Natürlich kann nicht jede Sportlerin Weltmeisterin werden – und nicht jede Politikerin Bundeskanzlerin. Aber es ist der Versuch, das Training, die Wettkämpfe, das Miteinander im Team, die Inklusion der Anderen, das Überwinden von Einschränkungen, das Erweitern der eigenen Möglichkeiten, ja auch das Erreichen von Grenzen und das Scheitern, welche den eigentlichen Gewinn ausmachen. Es formt die Einzelnen und gestaltet letztlich unsere Gesellschaft.
Am Grad der Sportlichkeit einer Gesellschaft kann man den Grad der Zivilisierung, ja vielleicht sogar auch der Demokratisierung ablesen. Es hat ja einen Grund, warum gerade autokratische und diktatorische Regime mit vielen Mitteln versuchen international sportliche Erfolge zu erzielen und internationale Sportereignisse in ihren Ländern auszurichten. Sie erhoffen sich dadurch eine höheren gesellschaftlichen Stellenwert, eine höhere kulturelle Akzeptanz – oft wollen sie auch von gesellschaftlichen Defiziten ablenken. Nur so sind politisch motivierte Boykotte zu verstehen – man will dem anderen Staat oder System diese Aufwertung verweigern. Das ist wirtschaftlich nicht so schmerzhaft wie ein Handelsboykott – aber moralisch, kulturell umso mehr.

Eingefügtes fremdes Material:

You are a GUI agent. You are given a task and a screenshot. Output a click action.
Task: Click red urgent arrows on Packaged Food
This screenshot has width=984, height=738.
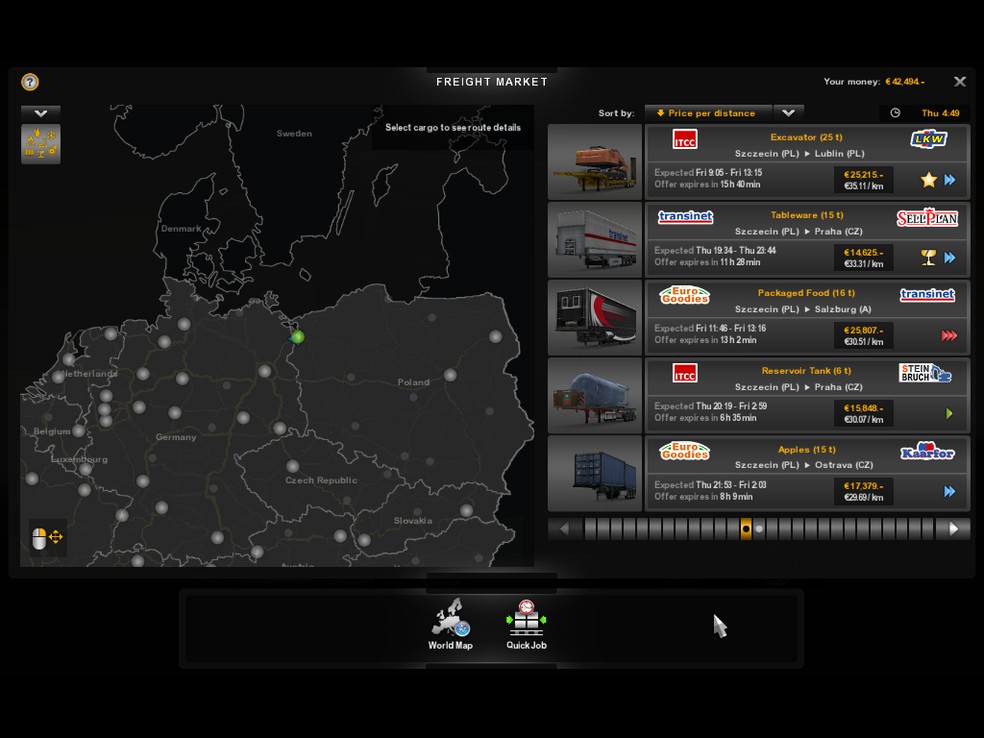(949, 336)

Im Sport wird gefoult, gedopt, betrogen, geschummelt, manipuliert, bestochen, gelogen. Warum? Weil wir Menschen sind. Wir sind nicht perfekt. Im religiösen Kontext nennen wir es sündigen. Aber – und das ist der große kulturelle Verdienst des Sportes – wir geben uns Regeln, wir haben Schiedsrichter und wenn dieses Regelwerk versagt, entziehen wir dem Sport am Ende unser Vertrauen. Wir sind enttäuscht und wenden uns ab, denn das was den Sport ausmacht, das Grundvertrauen in die zivilisatorische Absprache, ist zerstört.
Das ist letztlich die große Chance, die für uns als Gesellschaft dem Sport innewohnt. Wenn die gierigen Vermarkter, korrupten Verwalter und manipulierenden Staaten den Bogen überspannen, wenn die Aktiven und Fans merken, das ihr Engagement, ihr Interesse missbraucht wird, sei es für kommerzielle oder politische Zwecke, dann misslingt der positive Imagetransfer und verkehrt sich ins Gegenteil. Die aktuellen Debatten um die Vorgänge in den Fussballverbänden und der Leichtathletik sind nur einige, wenige Beispiele.
Idealerweise lässt sich das sehr weit denken. Sport statt Krieg – ein gigantischer kultureller Fortschritt. Internationale Waffenstillstände während Olympischer Spiele waren wahrscheinlich auch schon vor über zweitausend Jahren mehr Wunschdenken als Realität, aber auch wenn Ideale abstrakte Ziele sind, die unerreichbar bleiben – für deren Erreichen lohnt es sich vielleicht gerade deshalb hart zu arbeiten. Im Sport, wie in der Politik = in der Gesellschaft.